The map is a fantastic century-and-a-half predecessor to the political maps we see on CNN on FiveThirtyEight. While the South is red and the Northeast is blue, the colors are inverted from the parties they are associated with today. The map shows all the congressional districts of states and leaves uncolored territories that have not yet achieved statehood. Due to the smaller sizes of districts in the eastern part of the country, and the more intricate detail required to show them, the map is split in two with the eastern states roughly double the size of their western counterparts.

For the biggest cities, the map includes eight insets showing New York, Baltimore, Philadelphia, Boston, St. Louis, Cincinnati, New Orleans, and San Francisco. With the exception of St. Louis and Chicago, these cities are for the most part Democrat-controlled. The map includes a number of tables listing the representatives of each state, the party affiliation of governors, the number of votes according to party per state, and President Rutherford Hayes's cabinet.
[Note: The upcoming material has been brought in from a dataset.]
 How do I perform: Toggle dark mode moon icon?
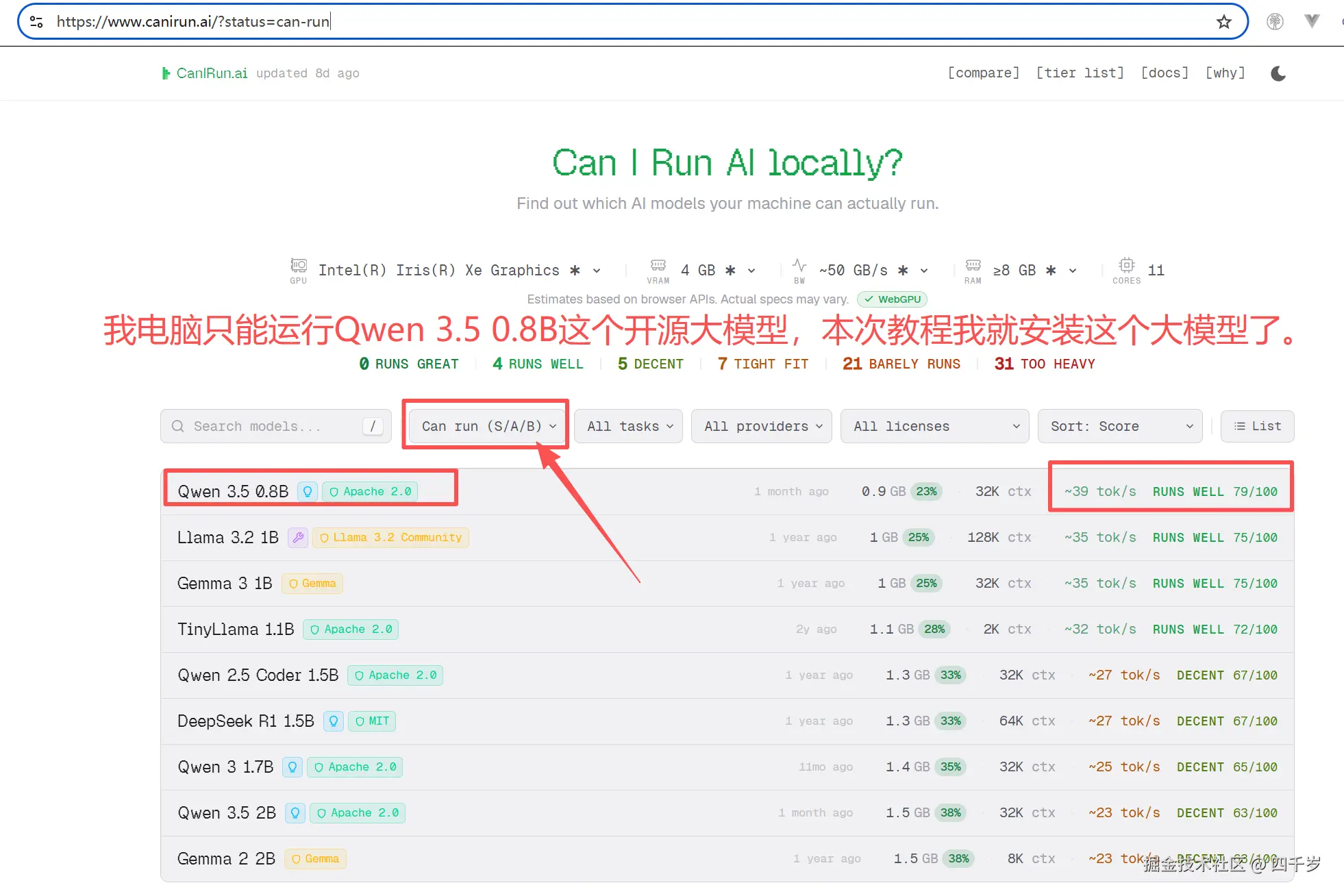coord(1278,73)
This map was published in Chicago by Charles L. Driesslein, a Chicago-based German-born stenographer who appears to have entered the publishing business. We have been unable to trace the existence of W. E. Vigus, and this is the only recorded work that this author appears to have executed.

Texas "Territories"

Interestingly, in Texas, the map names "Territory of Young" and "Territory of Bexar". These were place-holder organizing structures used before the land was subdivided into counties. The use of "Territory of Bexar" is anachronistic for 1878, as all of that land had been divided into counties four years earlier. In fact, much of what is shown as "Territory of Bexar" was never in the Bexar Land District, having immediately been divided into Presidio and El Paso Counties, when county division reached that far west for the first time in 1850.

The 1876 Election

The 1876 elections for the 45th Congress saw a split legislative-executive divide, with the Republican Rutherford Hayes winning the federal election, Republicans winning the Senate, and Democrats winning the House. While the presidential election was marred by Hayes losing the popular vote and several results being highly contested, the election of the house appeared to have run smoothly.

The election produced a Congress very opposed to Reconstruction, and the House passed an army expropriations bill that would have effectively ended the program, vetoed by Hayes. Despite Hayes's opposition, the failure of Congress passing any funds to enforce civil rights laws made any attempts by Hayes to preserve racial freedoms in the South futile. The Great Railroad Strike and a debate of the end of the silver currency were other major issues of his term.

The 1878 midterm would see an increase in Democratic legislative power, but the Republicans would keep the presidency in 1880 after Hayes stepped down, as promised, after a single term.

Rarity

We were able to trace only one example of this map, at the Wisconsin Historical Society. We are unable to trace any other examples of this map having traded on the market. All political maps from this era are very rare.

Condition Description
Folding map. Fold splits professionally mended with some loss, namely from the Atlantic into New York City. Original gilt-lettered cloth case.